Fetching water keeps girls out of school

My name is Sandra Dube* (*Not her real name). Every morning I wake up at 5 a.m. to fetch water for the family. Sometimes my mother accompanies me to the water source, which is about four kms away from our home.

Girls fetching water.
Girls fetching water.

On my way to the water source, I usually meet my classmates heading to school. I am often late for school and on some days I totally miss classes because of the long queues at the water source. At times, I cannot attend classes because I will be tired.

Imagine walking for four kms with a 20 litre bucket full of water on your head. The doctor at the village clinic once advised us that we must be careful with our water loads as heavy loads can lead to physical damage to our backs and necks.

Maybe that explains why my mother always complains about her back and now cannot carry heavy loads over long distances.

I want to become a nurse when I complete my studies, and this can only be achieved if I excel at school and go to a nurses’ training institution. But this may remain a dream for me as I may fail to sit my O level exams next year.

My grandmother told me that 15 years ago, government officials identified a site to sink a borehole close to our homestead. However, little progress has been made to drill the borehole. The village only gets to hear about the project each time there is an election. Once the election is over, the project dies. Do politicians really care about us?

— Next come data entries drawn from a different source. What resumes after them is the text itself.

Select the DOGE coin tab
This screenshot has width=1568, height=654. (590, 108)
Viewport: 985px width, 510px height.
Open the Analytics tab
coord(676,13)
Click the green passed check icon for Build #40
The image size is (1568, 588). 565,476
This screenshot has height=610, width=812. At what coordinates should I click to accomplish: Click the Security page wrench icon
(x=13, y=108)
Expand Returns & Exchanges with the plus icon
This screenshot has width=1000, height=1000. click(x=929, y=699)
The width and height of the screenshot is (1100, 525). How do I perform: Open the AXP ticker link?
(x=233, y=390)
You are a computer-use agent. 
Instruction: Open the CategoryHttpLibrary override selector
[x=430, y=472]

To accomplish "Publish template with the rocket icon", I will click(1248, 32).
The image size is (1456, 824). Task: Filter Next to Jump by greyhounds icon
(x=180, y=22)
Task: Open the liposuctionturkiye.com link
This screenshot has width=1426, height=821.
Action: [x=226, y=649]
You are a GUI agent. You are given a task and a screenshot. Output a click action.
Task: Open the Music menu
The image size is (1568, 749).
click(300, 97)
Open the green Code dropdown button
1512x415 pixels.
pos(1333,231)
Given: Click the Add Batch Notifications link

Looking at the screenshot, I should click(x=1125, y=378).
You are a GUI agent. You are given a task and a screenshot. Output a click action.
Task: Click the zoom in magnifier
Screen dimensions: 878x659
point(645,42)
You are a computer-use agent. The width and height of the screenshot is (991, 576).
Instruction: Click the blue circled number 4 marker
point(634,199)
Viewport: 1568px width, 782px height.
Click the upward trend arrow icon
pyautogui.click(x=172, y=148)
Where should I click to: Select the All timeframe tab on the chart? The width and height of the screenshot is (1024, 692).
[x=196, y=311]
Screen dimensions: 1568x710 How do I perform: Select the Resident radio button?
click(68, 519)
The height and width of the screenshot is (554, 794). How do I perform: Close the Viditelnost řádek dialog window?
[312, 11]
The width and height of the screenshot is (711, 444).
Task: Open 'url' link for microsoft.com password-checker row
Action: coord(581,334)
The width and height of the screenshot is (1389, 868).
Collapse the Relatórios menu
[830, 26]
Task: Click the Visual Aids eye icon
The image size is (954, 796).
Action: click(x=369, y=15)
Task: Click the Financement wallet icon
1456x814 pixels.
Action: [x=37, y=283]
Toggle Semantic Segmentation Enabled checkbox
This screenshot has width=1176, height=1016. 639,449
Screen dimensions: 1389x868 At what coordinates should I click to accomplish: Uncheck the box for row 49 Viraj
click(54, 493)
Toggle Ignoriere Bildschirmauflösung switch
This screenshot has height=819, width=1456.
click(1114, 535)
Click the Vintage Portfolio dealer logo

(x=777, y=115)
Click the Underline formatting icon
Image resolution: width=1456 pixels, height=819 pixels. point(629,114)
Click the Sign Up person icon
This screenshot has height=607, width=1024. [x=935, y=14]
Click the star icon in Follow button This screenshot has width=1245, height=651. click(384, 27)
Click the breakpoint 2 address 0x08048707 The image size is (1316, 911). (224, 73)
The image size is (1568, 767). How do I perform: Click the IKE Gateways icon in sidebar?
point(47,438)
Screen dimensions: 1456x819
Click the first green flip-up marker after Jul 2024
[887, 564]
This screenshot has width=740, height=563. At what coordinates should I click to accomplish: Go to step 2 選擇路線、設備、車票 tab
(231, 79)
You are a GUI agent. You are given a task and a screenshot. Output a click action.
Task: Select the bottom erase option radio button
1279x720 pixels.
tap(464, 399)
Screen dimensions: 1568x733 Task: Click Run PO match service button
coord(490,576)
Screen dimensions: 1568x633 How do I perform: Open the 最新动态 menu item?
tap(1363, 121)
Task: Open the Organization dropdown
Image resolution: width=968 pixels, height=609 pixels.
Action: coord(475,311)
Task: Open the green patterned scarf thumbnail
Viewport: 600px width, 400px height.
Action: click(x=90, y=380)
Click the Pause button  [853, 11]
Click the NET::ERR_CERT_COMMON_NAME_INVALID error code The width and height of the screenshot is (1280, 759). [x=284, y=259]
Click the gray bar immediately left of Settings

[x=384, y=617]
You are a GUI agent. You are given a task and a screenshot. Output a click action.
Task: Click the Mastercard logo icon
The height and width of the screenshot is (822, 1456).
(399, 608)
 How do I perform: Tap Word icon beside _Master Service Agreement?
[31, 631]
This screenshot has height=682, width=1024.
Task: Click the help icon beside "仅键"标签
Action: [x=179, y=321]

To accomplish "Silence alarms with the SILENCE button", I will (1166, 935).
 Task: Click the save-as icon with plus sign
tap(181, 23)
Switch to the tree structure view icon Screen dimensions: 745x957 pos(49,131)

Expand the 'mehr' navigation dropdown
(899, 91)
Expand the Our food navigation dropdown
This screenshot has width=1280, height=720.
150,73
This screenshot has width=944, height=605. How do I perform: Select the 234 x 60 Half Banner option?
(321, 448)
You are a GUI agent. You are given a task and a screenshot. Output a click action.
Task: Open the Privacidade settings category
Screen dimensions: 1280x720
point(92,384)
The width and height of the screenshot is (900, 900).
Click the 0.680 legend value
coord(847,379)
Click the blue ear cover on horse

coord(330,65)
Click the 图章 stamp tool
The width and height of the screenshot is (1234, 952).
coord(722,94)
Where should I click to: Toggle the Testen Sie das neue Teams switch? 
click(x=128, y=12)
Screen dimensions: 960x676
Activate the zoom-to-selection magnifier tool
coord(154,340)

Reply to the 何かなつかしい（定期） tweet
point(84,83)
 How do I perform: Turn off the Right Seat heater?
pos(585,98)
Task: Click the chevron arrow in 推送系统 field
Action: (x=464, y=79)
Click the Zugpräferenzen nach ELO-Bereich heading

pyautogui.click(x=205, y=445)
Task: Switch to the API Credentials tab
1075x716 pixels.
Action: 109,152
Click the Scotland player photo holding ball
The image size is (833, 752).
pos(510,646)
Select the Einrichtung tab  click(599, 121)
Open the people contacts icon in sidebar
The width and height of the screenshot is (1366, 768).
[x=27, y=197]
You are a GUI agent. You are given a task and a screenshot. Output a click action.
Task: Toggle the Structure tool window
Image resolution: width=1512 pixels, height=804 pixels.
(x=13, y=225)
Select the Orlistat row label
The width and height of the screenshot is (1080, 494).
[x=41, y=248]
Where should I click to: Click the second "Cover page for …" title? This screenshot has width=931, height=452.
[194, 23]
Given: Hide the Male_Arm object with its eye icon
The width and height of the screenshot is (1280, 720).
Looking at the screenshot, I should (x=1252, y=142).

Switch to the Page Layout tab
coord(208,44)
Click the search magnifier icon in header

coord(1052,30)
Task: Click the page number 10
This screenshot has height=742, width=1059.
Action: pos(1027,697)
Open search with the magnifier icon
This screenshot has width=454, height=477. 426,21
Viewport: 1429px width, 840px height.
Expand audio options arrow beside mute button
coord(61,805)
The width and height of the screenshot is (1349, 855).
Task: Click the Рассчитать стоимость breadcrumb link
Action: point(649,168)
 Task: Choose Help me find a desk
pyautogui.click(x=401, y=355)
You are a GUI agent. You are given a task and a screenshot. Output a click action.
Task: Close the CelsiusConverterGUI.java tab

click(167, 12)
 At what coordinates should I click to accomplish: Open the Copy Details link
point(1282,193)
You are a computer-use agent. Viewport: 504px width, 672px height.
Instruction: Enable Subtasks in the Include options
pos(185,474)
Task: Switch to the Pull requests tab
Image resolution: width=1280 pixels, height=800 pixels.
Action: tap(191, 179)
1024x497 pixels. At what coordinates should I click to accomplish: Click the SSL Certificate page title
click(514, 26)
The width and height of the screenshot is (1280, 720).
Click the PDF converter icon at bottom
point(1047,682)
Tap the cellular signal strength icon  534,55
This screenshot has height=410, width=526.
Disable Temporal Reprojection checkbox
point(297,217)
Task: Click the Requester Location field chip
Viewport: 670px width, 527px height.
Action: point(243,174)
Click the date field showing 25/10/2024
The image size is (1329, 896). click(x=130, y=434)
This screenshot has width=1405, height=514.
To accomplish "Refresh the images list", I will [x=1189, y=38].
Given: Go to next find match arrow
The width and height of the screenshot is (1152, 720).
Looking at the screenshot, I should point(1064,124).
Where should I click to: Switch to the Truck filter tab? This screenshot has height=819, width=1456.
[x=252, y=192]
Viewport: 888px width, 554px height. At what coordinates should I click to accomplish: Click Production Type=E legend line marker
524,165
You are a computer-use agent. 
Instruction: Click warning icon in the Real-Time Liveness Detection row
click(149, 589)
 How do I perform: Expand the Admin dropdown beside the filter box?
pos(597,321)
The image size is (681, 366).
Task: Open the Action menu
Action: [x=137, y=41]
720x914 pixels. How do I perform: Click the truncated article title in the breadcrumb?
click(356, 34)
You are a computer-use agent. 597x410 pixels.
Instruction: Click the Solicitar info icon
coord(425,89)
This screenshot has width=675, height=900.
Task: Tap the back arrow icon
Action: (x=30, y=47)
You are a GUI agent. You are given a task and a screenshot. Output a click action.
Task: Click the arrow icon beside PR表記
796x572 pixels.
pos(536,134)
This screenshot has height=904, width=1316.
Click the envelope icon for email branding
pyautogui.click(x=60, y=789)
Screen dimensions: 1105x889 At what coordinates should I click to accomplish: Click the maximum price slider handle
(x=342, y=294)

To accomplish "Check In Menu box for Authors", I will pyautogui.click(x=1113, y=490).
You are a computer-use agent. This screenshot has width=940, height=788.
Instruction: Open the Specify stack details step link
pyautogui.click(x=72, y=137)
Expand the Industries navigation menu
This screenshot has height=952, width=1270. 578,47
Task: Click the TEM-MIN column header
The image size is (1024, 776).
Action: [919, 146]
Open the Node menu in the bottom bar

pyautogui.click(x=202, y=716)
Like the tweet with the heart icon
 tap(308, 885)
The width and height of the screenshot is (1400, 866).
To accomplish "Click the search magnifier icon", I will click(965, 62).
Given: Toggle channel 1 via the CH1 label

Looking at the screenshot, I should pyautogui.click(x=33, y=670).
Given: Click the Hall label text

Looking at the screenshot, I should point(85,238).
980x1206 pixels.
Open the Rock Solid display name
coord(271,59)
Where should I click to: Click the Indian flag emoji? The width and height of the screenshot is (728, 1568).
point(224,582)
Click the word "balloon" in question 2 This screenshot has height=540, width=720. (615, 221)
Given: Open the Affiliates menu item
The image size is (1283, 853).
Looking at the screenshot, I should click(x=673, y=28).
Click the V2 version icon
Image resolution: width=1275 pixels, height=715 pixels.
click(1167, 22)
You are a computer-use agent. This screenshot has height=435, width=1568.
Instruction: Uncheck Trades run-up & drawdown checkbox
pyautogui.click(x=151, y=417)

In 2010, I lost my one-year-old brother to a water-borne disease. My friend who stays at the next homestead lost her mother to cholera. Many villagers fell sick because they had drunk contaminated water.

My teacher told us that according to a 2009 UNICEF report, nearly 4000 children under five years old die every day from diarrhoea caused by contaminated food or drinking water around the world. After the death of my young brother, my mother insists that we boil the water first before drinking it. Boiling water from unprotected sources purifies it.

Dube’s story is not an isolated case as there are many families in Southern Africa in the same situation. Access to safe, clean drinking water is a basic human right and is essential for achieving gender equality, sustainable development and poverty alleviation.

According to the Water Supply and Sanitation Collaborative Council (WSSCC), the world’s health sectors would save around $12 billion a year if everyone had access to adequate and clean water services. – Gender Links Opinion and Commentary Service.